Required action:
Copy word for word the line containing "You are a computer-use" together with all lines following it to the end of the listing below, without the pictures.

——

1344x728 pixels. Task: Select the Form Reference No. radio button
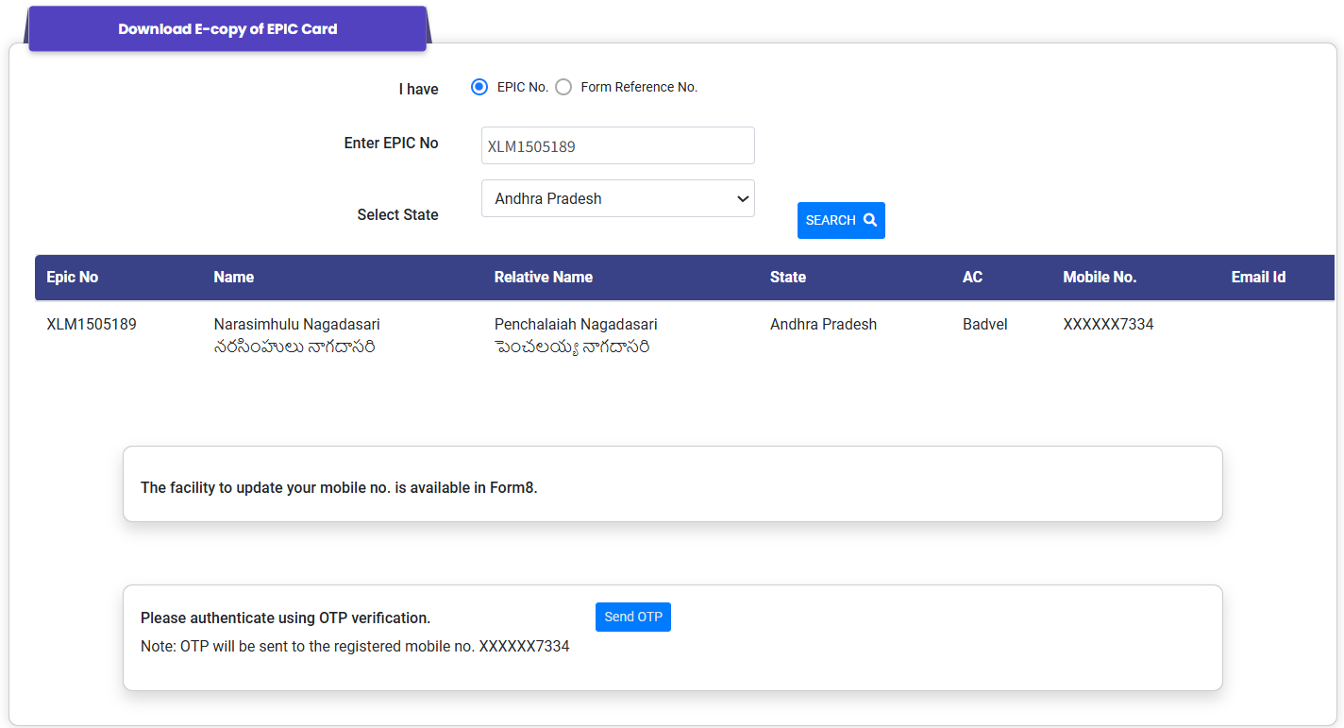point(563,86)
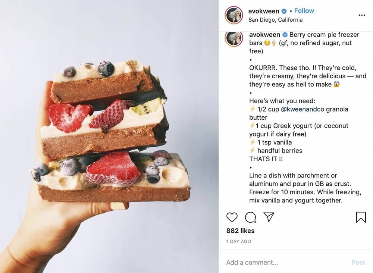Open San Diego, California location
373x273 pixels.
[275, 20]
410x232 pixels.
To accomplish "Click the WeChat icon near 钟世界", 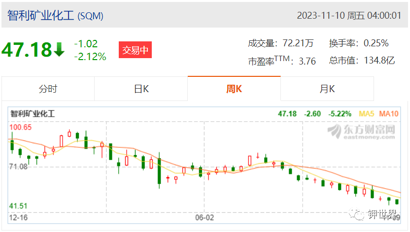I will [356, 214].
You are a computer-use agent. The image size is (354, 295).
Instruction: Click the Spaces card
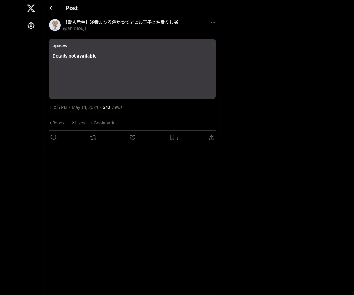point(132,69)
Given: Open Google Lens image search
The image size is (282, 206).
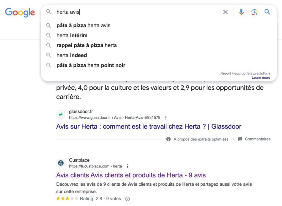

——

Task result:
You are a computer-use agent. The image size is (354, 295).
Instruction: Click the Spaces card
point(132,69)
Given: Open Google Lens image search
The image size is (282, 206).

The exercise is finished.